No lado A do disco, temos o início, uma história alegre, de samba e carnaval, ambos (Dalva dezenove, Herivelto vinte quatro anos) muito novos, novo sucesso, parceria musical e amorosa, em estado de graça. Parceria mais que perfeita, que se fez com o Trio de Ouro, e as mais belas e inspiradas composições de Herivelto. Veio o casamento de ambos e seus dois filhos. Sucesso retumbante na era de ouro da rádio e os famosos cassinos como o da Urca. Mas naquela época em que tudo o homem podia, e nada a mulher, não existia a possibilidade de separação entre casais. Dalva começou a quebrar estes paradigmas com seu ciúme pelas escapadas de Herivelto, e não se furtava a comentá-las aos amigos ou a quem quisesse saber (“Seu mal é comentar o passado/ Ninguém precisa saber o que houve entre nós dois/ Não deixe que males pequeninos/ Venham transformar nossos destinos”), e a desarmonia começou a ruir a parceria de ouro das rádios cariocas. O fim do casamento era inevitável, até que aconteceu Lurdes na vida dele (“Eu amanheço pensando em ti/ Eu anoiteço pensando em ti/ Eu não te esqueço/ É dia e noite pensando em ti”) e o casamento desmoronou, assim como a parceria de ambos.

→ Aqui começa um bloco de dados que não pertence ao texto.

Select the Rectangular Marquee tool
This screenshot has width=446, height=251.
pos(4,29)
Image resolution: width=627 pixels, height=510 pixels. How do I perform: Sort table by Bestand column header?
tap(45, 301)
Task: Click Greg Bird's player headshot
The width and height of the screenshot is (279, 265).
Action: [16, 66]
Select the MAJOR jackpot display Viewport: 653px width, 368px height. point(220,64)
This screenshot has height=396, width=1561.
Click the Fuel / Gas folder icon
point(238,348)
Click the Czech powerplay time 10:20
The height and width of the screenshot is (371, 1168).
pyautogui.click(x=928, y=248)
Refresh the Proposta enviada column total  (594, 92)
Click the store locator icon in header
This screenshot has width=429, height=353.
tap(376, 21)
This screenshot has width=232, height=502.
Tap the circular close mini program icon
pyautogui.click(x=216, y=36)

Um acontecimento sem precedentes para a época (“ Tudo acabado entre nós/ Já não há mais nada/ Nosso apartamento agora fica à meia luz/ Nosso apartamento agora já não me seduz”). Verdadeiro escândalo artístico e social. Mas não ficou só nisso, e daí surgiu o lado B da história, em que ambos começaram a se destratarem publicamente, respondendo um ao outro através de músicas, ou através da imprensa. Pode-se dizer que eles iniciaram com o escândalo de ambos, essa indústria da fofoca através da imprensa escrita, que povoam tanto nossos noticiários atuais.

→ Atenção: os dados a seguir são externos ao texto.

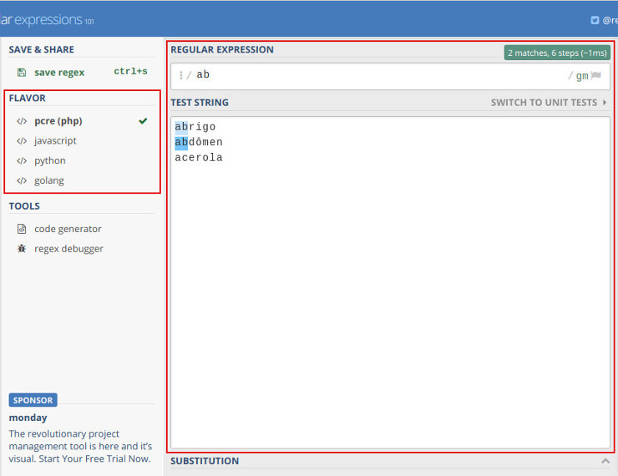Click the code icon next to javascript

(22, 141)
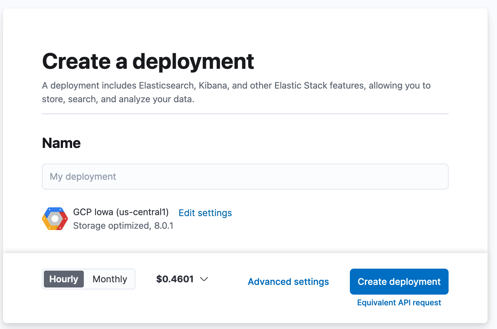Click the "Create a deployment" heading
The width and height of the screenshot is (497, 329).
148,61
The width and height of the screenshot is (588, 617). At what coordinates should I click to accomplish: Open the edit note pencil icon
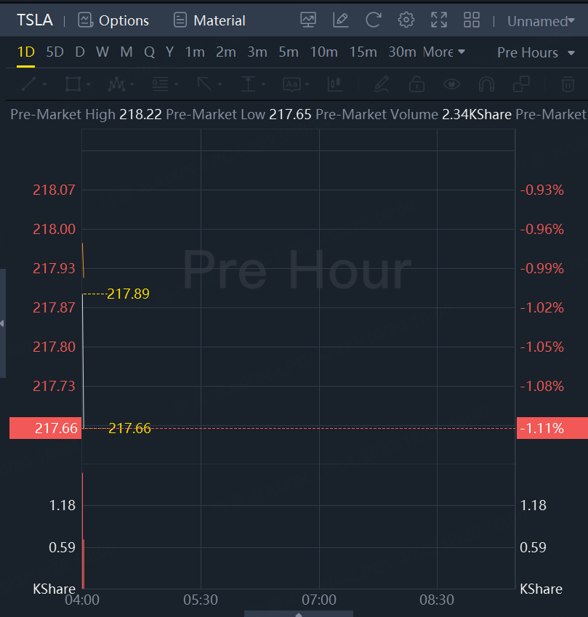pyautogui.click(x=341, y=20)
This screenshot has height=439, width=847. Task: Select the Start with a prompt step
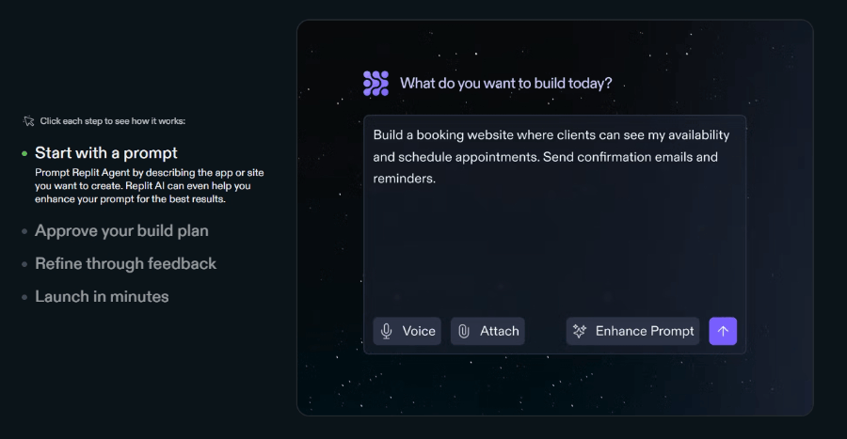tap(105, 153)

Este lado B foi de longe o mais dramático, pois Herivelto se viu sem sua musa inspiradora e começou a atacá-la em suas composições – afinal ele podia, mas ela não - pois ela devolvia com a mesma moeda suas traições (“Errei sim, manchei o seu nome/ Mas foste tu o culpado/Deixavas-me em casa/ Me trocando pela orgia/Me faltando sempre com a sua companhia... Mas se existe ainda alguém que queira me condenar/Que venha logo a primeira pedra atirar”). O público não jogou pedra alguma, muito pelo contrário. Dalva despontou para um sucesso maior ainda do que com o Trio de Ouro. Mas seu sucesso acontecia por ela sangrar, se rasgar, se mostrar como até então cantora alguma havia se mostrado em público, suas dores eram expostas sem nenhuma vergonha ou pudor pela perda de Herivelto, seu grande amor. Quanto mais sucesso, mais dor de cotovelo. Nesta época Dalva se tornou a maior cantora brasileira. Seus shows eram declarações públicas de dor e sofrimento por amar demais. Tanto, que virou musa inspiradora para as grandes cantoras que viriam a seguir, como Bethania descreve no texto acima. Mas também viu sua carreira começar a entrar no esquecimento com o advento da televisão e principalmente da Bossa Nova. A música de fossa já não agradava mais ao grande público e Dalva foi amargamente envelhecendo, casando, descasando e se embebedando, fazendo shows em lugares não condizentes com sua estrela antiga.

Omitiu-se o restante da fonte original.